Update the rows from the line with "Given: Click the Contributor label" up to and including the line with "(x=56, y=215)" by replacing "Contributor label" with "Author label" and changing nothing else. Leave the pictures out of your answer.

---------- DATASET RECORDS ----------

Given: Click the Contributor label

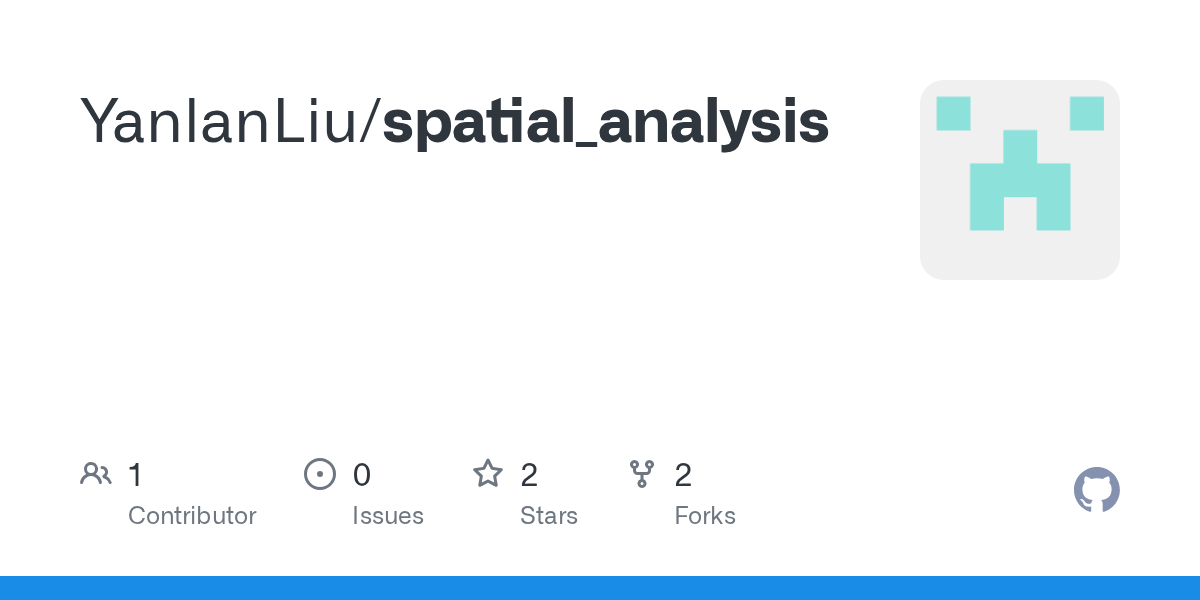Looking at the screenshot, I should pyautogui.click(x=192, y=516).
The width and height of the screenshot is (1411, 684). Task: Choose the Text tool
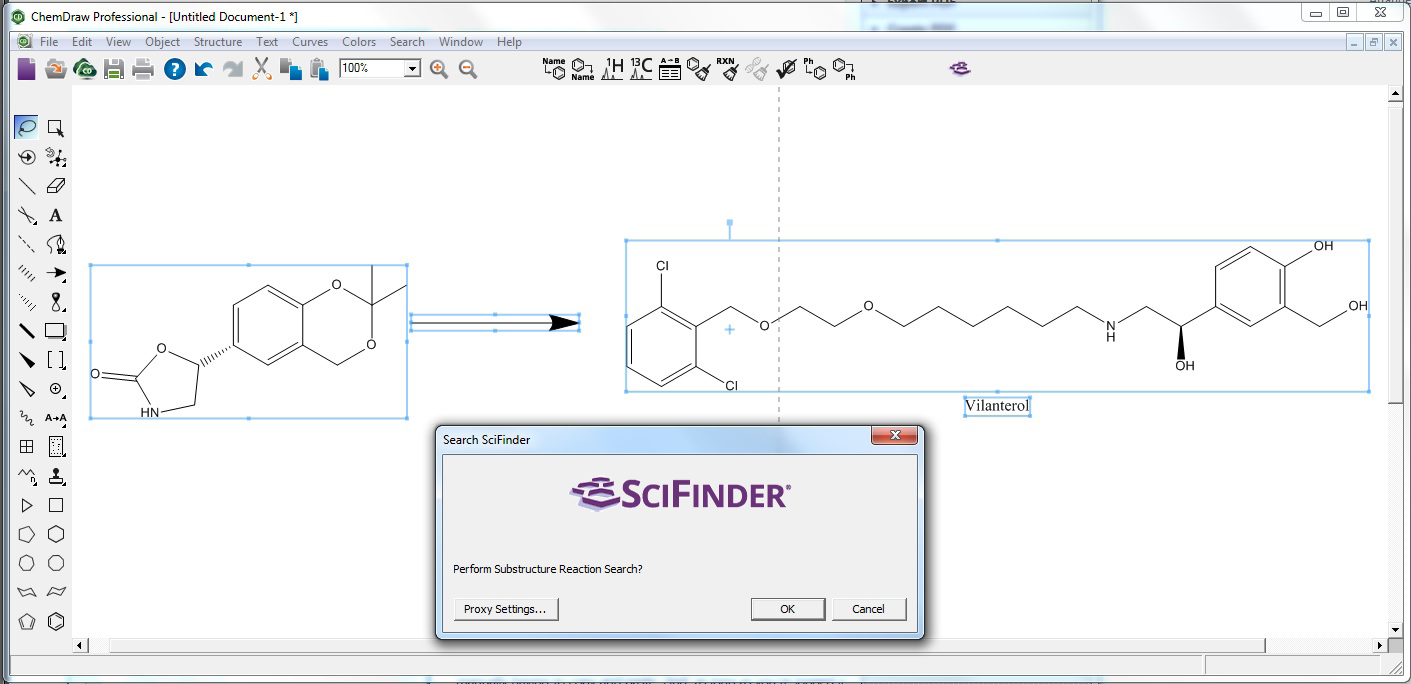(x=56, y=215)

----------
---------- DATASET RECORDS ----------

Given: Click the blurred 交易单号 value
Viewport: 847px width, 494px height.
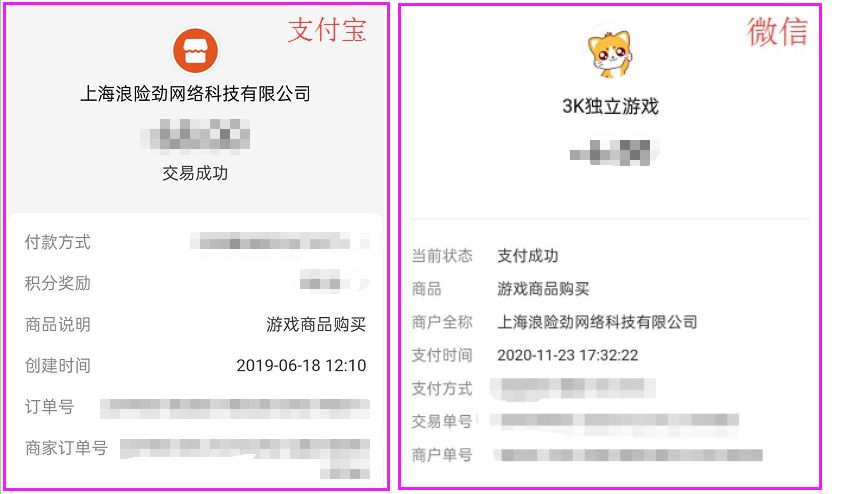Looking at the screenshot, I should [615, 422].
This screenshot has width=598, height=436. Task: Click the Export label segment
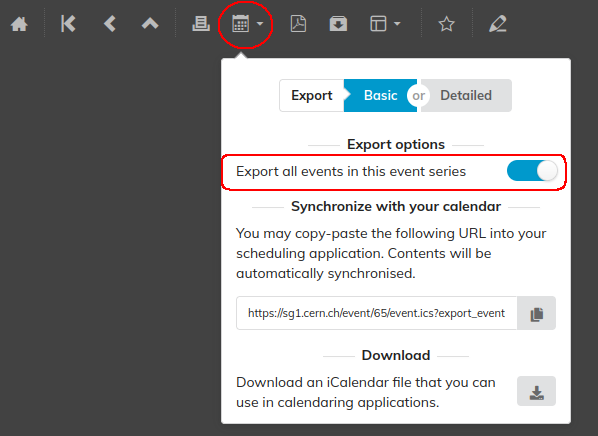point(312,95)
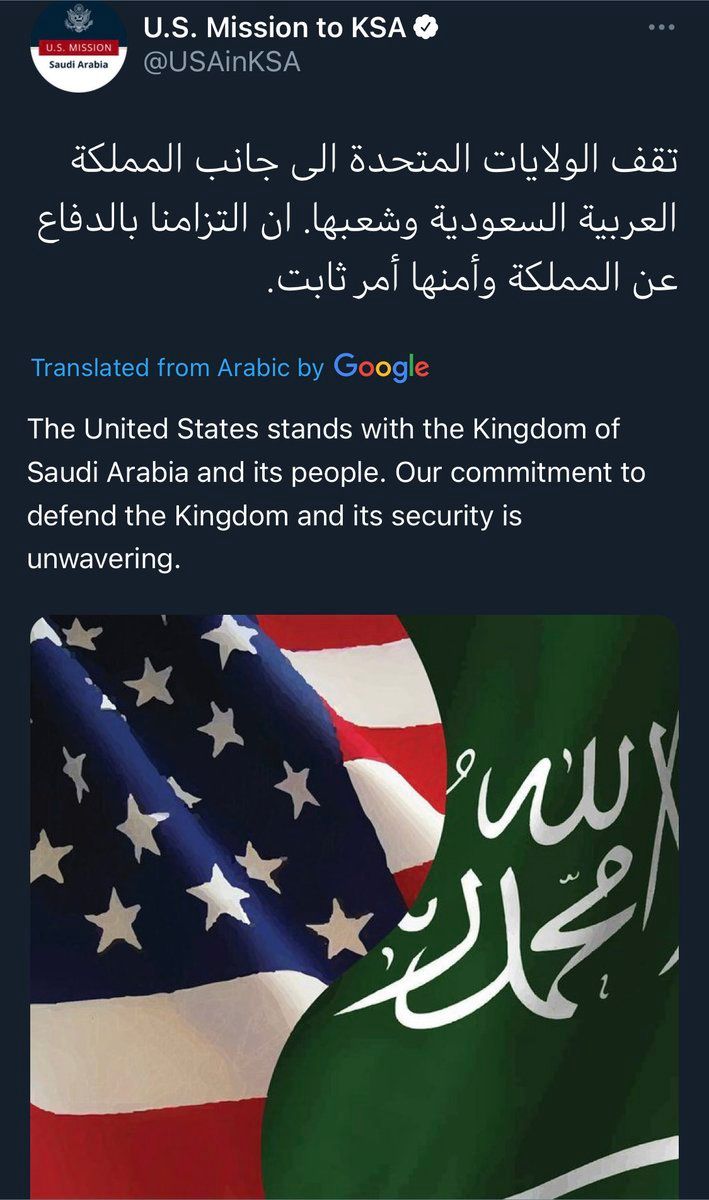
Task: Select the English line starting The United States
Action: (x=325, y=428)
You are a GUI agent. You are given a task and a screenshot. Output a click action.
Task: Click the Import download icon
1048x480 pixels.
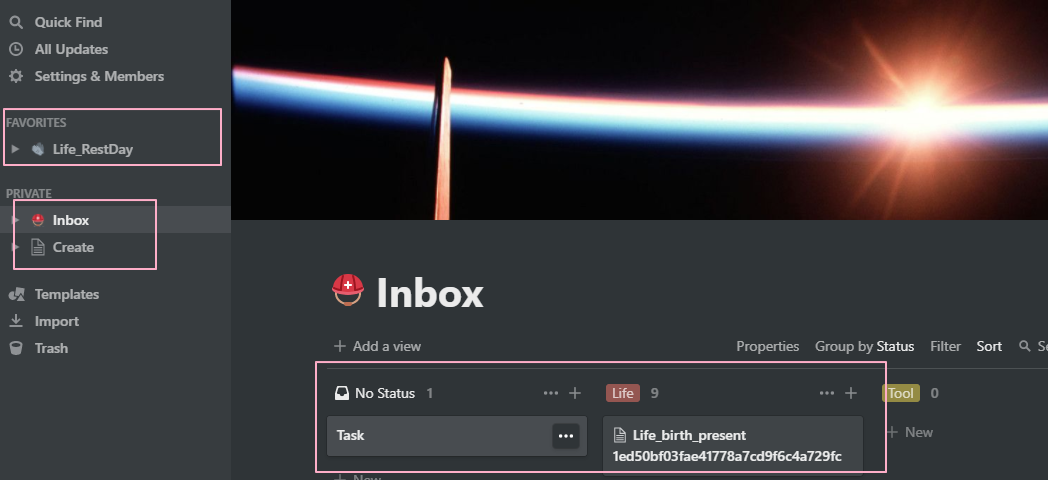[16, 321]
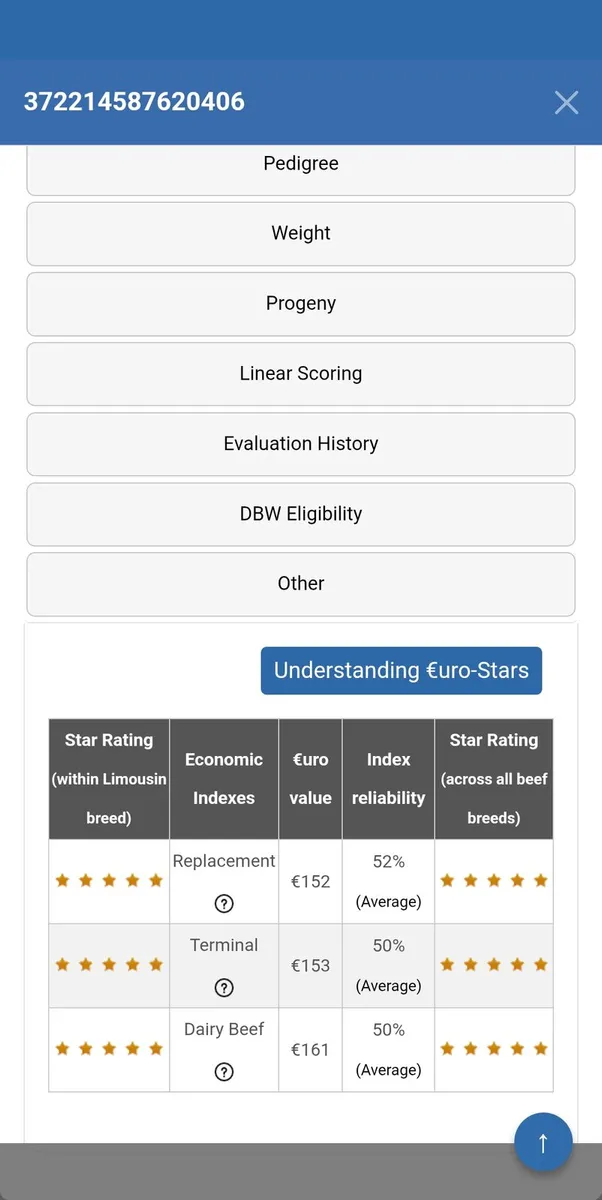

----------

### RESPONSE TO THIS EXERCISE
Given: Click the Author label

Looking at the screenshot, I should pyautogui.click(x=192, y=516).
The width and height of the screenshot is (1411, 684). Task: Choose the Text tool
(x=56, y=215)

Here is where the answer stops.